L'étude américaine (étude B-06), de Fisher et coll., du National Surgical Adjuvant Breast and Bowel Project, à Pittsburgh, porte sur 1 851 femmes atteintes d'un cancer du sein de moins de 4 cm de diamètre, enrôlées entre 1976 et 1986. Ces patientes ont été randomisées en trois groupes thérapeutiques : mammectomie totale, exérèse locale de la tumeur, exérèse locale suivie de radiothérapie. Après un suivi de 20 ans, les trois groupes ne diffèrent pas, que ce soit dans la survie globale, la survie sans cancer ou la survie sans métastase.
Faible taux de récurrence locale
Les deux études sont rassurantes, en montrant un faible taux de récurrence locale dans le sein conservé : 8,8 % avec la « quadrantectomie » dans l'étude italienne et 14,3 % avec l'exérèse locale suivie de radiothérapie dans l'étude américaine.
L'étude italienne montre en outre que le taux de récurrence homolatérale est presque identique au taux de cancer du sein controlatéral, ce qui suggère que bon nombre des récurrences homolatérales étaient, en fait, de nouveaux cancers primitifs.
L'étude américaine montre que l'adjonction de radiothérapie locale à la chirurgie conservatrice réduit le risque de récurrence locale (14,3 % contre 39,2 %). Cela confirme la possibilité de petits foyers cancéreux occultes chez des femmes porteuses de tumeurs localisées.
Puisqu'aujourd'hui, l'exérèse tumorale locale est aussi suivie de chimiothérapie adjuvante, qu'il y ait ou non envahissement axillaire, il en résulte des taux encore plus bas de récurrence homolatérale. Il n'est pas rare de voir des taux de récurrence inférieurs à 5 %, à 10 ans.
« Vingt années d'expérience nous ont montré que les récurrences locales dues à une sélection inappropriée des patientes, ou à un traitement inadéquat, peuvent être largement éliminées par l'utilisation d'une mammographie diagnostique de haute qualité, d'une excision tumorale avec des bords négatifs et d'une radiothérapie postopératoire », note dans un éditorial le Dr Monica Morrow, de l'université médicale de Chicago.

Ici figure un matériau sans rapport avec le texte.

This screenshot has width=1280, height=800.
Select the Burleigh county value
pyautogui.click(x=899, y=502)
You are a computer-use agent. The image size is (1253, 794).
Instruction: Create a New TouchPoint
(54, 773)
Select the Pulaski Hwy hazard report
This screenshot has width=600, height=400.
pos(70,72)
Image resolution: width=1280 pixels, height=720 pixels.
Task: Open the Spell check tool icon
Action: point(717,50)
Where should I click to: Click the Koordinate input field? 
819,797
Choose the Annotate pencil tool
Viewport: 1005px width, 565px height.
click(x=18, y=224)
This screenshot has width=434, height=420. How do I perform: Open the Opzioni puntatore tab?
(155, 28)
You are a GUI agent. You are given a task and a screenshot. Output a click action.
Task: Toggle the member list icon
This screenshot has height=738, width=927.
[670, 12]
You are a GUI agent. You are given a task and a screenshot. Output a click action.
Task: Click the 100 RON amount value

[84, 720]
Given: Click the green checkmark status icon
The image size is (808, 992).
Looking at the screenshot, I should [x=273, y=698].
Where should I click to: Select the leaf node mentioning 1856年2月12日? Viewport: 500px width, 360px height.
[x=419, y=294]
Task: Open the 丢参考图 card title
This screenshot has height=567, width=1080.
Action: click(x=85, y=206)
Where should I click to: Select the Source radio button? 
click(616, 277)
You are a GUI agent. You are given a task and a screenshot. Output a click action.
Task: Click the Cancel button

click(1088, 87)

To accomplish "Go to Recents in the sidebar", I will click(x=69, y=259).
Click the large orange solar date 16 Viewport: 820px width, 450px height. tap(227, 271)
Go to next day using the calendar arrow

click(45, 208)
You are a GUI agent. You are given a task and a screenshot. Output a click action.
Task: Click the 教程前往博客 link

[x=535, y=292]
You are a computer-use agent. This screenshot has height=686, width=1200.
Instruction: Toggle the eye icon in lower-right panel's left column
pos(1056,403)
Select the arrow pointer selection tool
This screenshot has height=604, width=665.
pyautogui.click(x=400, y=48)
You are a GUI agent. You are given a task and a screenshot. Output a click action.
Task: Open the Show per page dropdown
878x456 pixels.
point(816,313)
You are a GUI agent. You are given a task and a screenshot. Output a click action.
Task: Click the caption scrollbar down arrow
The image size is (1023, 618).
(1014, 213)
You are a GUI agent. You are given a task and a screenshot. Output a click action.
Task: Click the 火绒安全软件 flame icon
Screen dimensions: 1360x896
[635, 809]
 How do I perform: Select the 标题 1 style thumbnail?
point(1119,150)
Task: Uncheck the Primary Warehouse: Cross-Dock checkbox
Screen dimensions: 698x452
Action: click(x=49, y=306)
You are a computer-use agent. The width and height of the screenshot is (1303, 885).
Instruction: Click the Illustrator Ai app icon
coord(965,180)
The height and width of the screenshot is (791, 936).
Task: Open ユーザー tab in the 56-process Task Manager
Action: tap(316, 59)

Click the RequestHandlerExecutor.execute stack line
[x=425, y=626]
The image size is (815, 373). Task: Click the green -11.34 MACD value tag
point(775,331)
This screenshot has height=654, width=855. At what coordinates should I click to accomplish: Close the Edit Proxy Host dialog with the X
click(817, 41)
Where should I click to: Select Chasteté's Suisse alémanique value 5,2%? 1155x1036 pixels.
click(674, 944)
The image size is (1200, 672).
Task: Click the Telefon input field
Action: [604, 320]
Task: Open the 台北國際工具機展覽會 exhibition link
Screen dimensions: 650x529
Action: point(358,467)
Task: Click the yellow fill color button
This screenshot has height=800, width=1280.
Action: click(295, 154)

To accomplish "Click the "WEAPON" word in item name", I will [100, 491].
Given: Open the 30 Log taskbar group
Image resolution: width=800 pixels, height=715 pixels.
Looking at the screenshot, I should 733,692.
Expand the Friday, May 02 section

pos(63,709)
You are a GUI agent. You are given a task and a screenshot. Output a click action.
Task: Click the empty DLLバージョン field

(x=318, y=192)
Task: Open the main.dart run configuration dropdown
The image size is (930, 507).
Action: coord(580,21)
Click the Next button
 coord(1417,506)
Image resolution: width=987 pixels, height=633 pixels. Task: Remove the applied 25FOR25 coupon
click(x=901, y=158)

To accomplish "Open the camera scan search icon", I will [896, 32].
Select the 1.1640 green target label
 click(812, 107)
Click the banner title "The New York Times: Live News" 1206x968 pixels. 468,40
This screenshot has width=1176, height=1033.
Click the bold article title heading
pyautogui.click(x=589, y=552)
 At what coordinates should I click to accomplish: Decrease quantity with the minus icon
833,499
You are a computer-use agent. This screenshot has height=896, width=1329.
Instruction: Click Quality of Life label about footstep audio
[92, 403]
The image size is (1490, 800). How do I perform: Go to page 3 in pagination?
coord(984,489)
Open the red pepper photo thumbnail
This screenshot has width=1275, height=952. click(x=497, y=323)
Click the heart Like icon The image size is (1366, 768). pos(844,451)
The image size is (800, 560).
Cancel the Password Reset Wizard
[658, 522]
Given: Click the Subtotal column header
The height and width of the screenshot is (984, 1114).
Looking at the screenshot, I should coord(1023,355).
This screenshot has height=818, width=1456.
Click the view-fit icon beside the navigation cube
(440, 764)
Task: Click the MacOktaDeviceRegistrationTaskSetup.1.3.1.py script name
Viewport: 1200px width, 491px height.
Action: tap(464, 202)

Il est maintenant temps, ajoute-t-elle, de clore le débat sur le traitement conservateur du sein et de s'assurer que cette option est bien offerte à toutes les patientes. Selon une enquête nationale, menée par elle et ses collègues, auprès de 16 643 femmes traitées en 1994 pour un cancer du sein de stade I ou II, seulement 42 % ont bénéficié d'un traitement conservateur du sein. La mammectomie était plutôt préférée pour les femmes ayant de mauvais facteurs pronostiques, ce qui suggère que « le traitement conservateur du sein n'est toujours pas accepté comme l'équivalent de la mammectomie, mais est plutôt vu (à tort) comme un traitement moins agressif uniquement approprié pour les femmes qui ont un bon pronostic. Il est temps, ajoute-t-elle, de concentrer nos efforts sur de nouvelles stratégies de prévention et de traitement du cancer du sein ».
« New England Journal of Medecine », 17 octobre 2002, pp. 1227, 1233 et 1270.